Biosolids management plan
All domestic wastewater treatment facilities that apply biosolids to the land must operate under a biosolids management plan that has been reviewed and approved by DEQ. The plan is specific to each facility and serves as the administrative tool to guide the production, treatment, storage, transportation, and land application of biosolids for beneficial use.
Biosolids Management Plan Template PDF DOC
Site authorization letter
A site authorization letter is issued by DEQ regional water quality staff and is required prior to land application at a particular site. The letter specifies conditions for land application, including crop requirements, biosolids application rates, seasonal restrictions, setback distances to roads, wells, and water sources, and other pertinent site management information.
Soil information is needed to determine the suitability of a site for biosolids land application. Information from a soil survey should be attached to the site authorization request.
Biosolids annual report
All water quality permittees in Oregon that land apply biosolids, or sell or give away biosolids derived products for distribution and marketing during a calendar year are required to submit an annual report to DEQ. The annual report is due by February 19 of the following year and must include specific information on biosolids management and land application activities.
Registering Class A biosolids
Class A biosolids that are sold or distributed as a fertilizer must be registered with the Oregon Department of Agriculture. The application for this registration is available at the link below. This registration is not required for Class B biosolids because of the additional land application restrictions.
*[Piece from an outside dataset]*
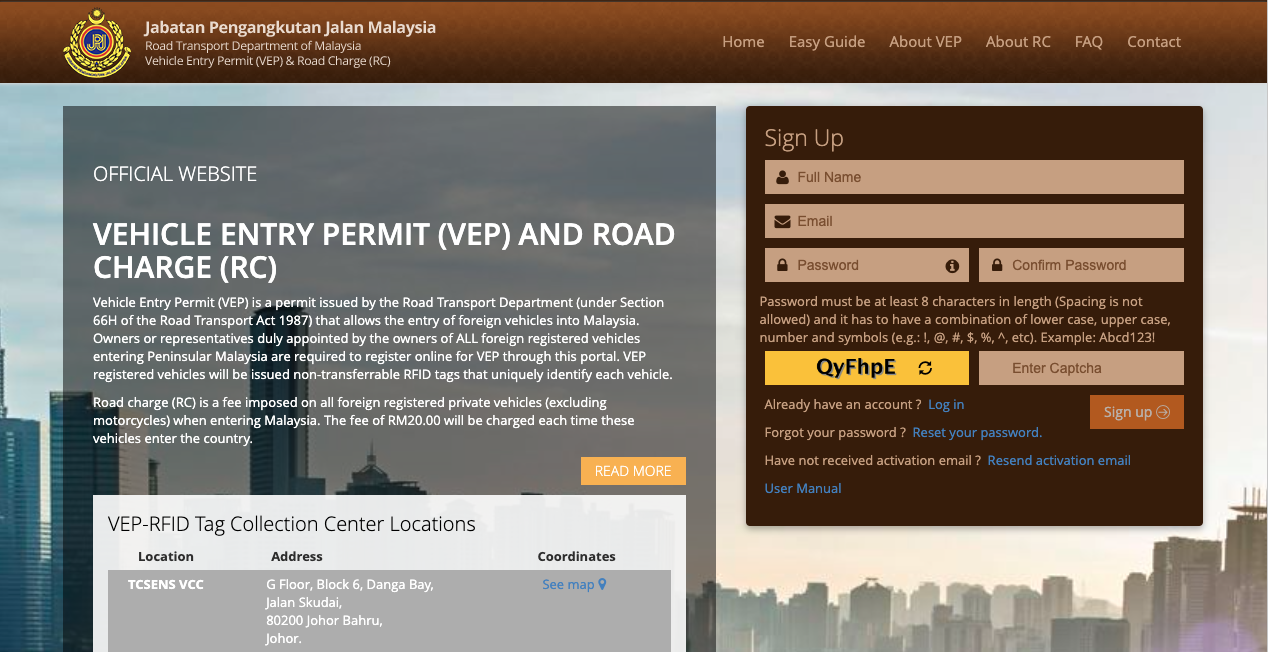Open the Reset your password link
The width and height of the screenshot is (1268, 652).
click(x=977, y=432)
Oregon Department of Agriculture fertilizers web page
Using the correct information
Commercial laboratories conduct a wide range of analytical methods for a number of different applications. It is vitally important the laboratory knows what you wish to be analyzed and how you want the results to be reported. For example if you do not specify your needs, the laboratory may report your inorganics as percent wet weight when you need the results in mg/kg dry weight; or they may report your nitrogen as “ammonium” (NH4+) when you need them to report it as “ammonium-N” (N). Laboratory results that state “ammonium” are not the same as “ammonium-N”. In addition total nitrogen is not the same as plant available nitrogen (PAN). These simple differences can have significant ramifications in your land application calculations and regulatory compliance. It is also important to ensure the laboratory is using the approved analytical methods for biosolids as specified in 40 CFR 503.8.
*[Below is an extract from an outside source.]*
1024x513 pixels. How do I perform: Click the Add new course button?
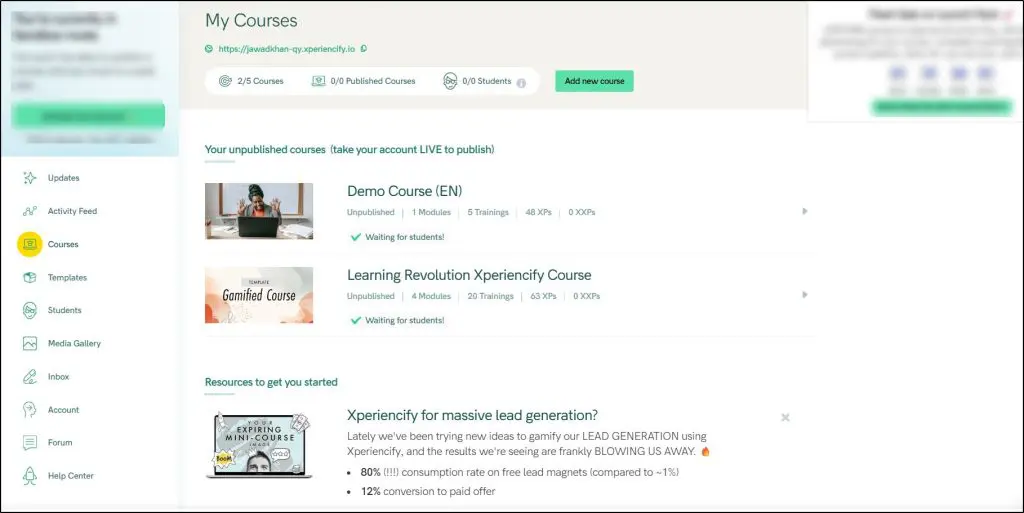tap(594, 81)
To help address some of these issues, the Pacific Northwest Extension Service produced a worksheet for calculating biosolids application rates. There are also spread sheets that can run these calculations for land application rates, but if you enter the wrong data (wet weight results or NH4+ instead of dry weight results or N), you will get the wrong answer and could be out of compliance. Be sure you know what the spread sheet or formula requires and produces or you may be relying on the wrong answer.
It may be worthwhile to have a professional agronomist calculate your application rates or at least review your work. Certified Crop Advisors are professional agronomists accredited by the American Society of Agronomy.